When one event is part of another, whether essentially or accidentally, they are not identical but they are not distinct either [...] Kim gives the case of someone who writes “Larry,” and as part of that event writes “rr.” [...] [E]vents which are not distinct cannot stand in causal dependence. (My emphasis.)

It seems for Lewis, Kim’s toy example example does sufficient work of helping us see why causes and effects could not be related as parts to wholes. But I do not think it is at all clear why. First, while the writing of ‘Larry’ will certainly have as a part the writing of ‘rr’, and in this sense the events fail to be distinct in the sense of nonparthood, there appear contexts in which it might seem natural to posit a causal connection between the two as well. Perhaps the writer is compelled by forces deep in her psyche to afterwards prefix any ‘rr’ she writes with the letters ‘La’ and suffix them with ‘y’. Perhaps she wished to write ‘embarrassed’, but as soon as the two ‘r’s were written, she couldn’t help but amend the phrase to read ‘Larry’. Under such circumstances, it could very well seem appropriate to say that the writing of ‘rr’ caused her to write ‘Larry’. To repeat a point made about the bridge-example, I do not deny that there are coherent interpretations of the scenario in which the writing of ‘rr’ is only understood as causing the writing of ‘La...y’, or in which we focus only on the high-level causation between her psyche and what she writes. The point is only that without philosophical argument the interpretation of part–whole causation seems natural (or at least not unreasonable) and the need for reinterpretation undermotivated. Exactly what I have been assessing over the past few sections is whether the philosophical arguments for such a reinterpretation are justified.
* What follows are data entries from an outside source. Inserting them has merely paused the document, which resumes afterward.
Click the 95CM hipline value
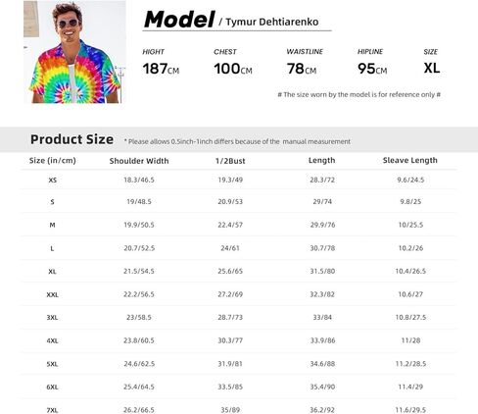Screen dimensions: 478x414 [372, 69]
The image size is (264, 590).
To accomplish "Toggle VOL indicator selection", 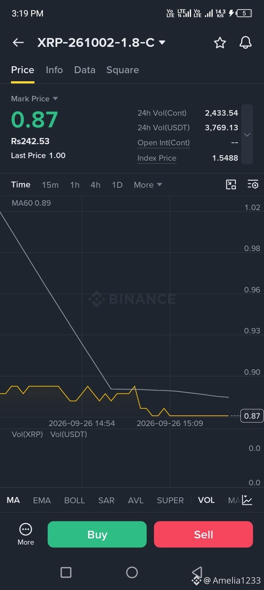I will [206, 500].
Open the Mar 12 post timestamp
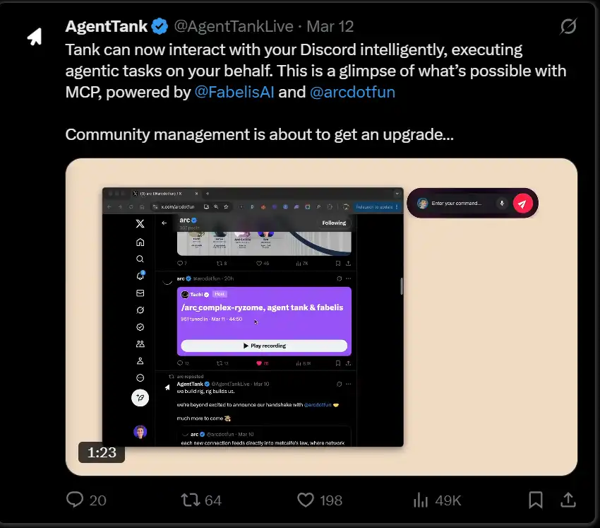The image size is (600, 528). point(330,27)
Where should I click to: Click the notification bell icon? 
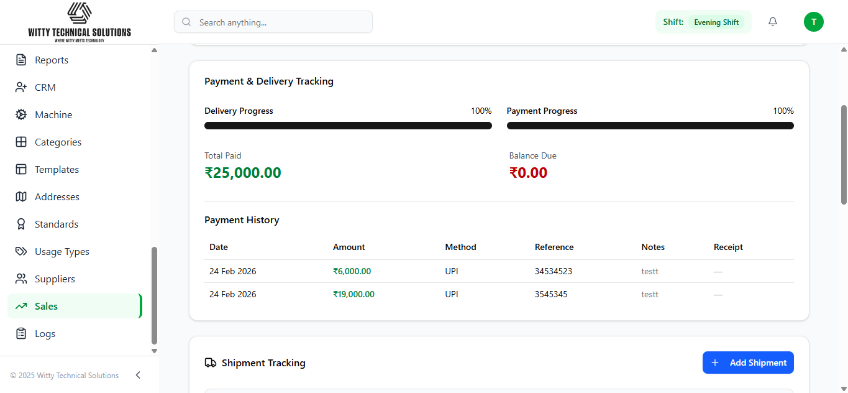(773, 22)
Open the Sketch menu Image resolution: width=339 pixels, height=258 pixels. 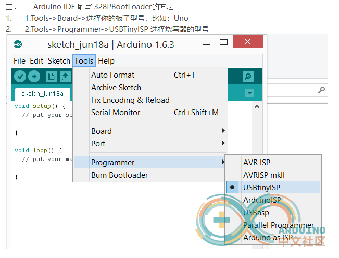[59, 61]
Second, and perhaps more significantly, regardless of whether the elaborated ‘Larry’-example is considered plausible or not, we can grant that no causation exists between writing ‘rr’ and writing ‘Larry’ and still deny that it is the criterion of nonparthood which is prohibiting it. Other than the fact that finite examples of a correlation between part–whole relationships and a lack of causation do not constitute a proof that causal relationships are incompatible with part–whole relationships, it is not even clear that this particular example is of the right sort to even suggest such an incompatibility. For the example of someone writing ‘Larry’ is arguably one of essential parthood, i.e. there is a relation of ontological dependence between them: the writing of ‘Larry’ could not have been written without the writing of ‘rr’. Pursuing a Humean line, perhaps in this case ‘it won’t do’ to call the parts a cause of its whole. But then the reason we deny causation in this case is not because the relations are not distinct in the sense of nonparthood, but because they are not distinct in the sense of nonimplication. If Lewis and those who draw on his characterisation of parthood want to persuade us that no whole—not even the multiply-realisable ones—can be caused by any of its parts then we need to be provided with an argument, or at least some more appropriate motivating examples. The ‘Larry’-writing example does not do this.

4 Conclusion

There may exist arguments which do show that parts cannot ever cause their wholes, but those provided above are not among them. There is a lingering intuition in philosophical literature that the relata of parthood relations cannot also be related causally. This comes both from the intuition that causes cannot be spatiotemporally included within their effects and also from the intuition that causes and effects must be ontologically distinct. An exploration of cases captured in physical laws such as the Lorenz force law shows us that causes can be spatiotemporally included within their effects. And unpacking the various ways in which ontological distinctness might have been interpreted by the detractors of PWC shows little individual motivation for rejection of part–whole causation. This is especially the case once we grant that wholes need not have their parts essentially. Pending better arguments, and given the plausibility of the case-study of the collapse of Bridge 9340 in Sect. 2 as an instance of part–whole causation, it appears we should be overall in favour of PWC.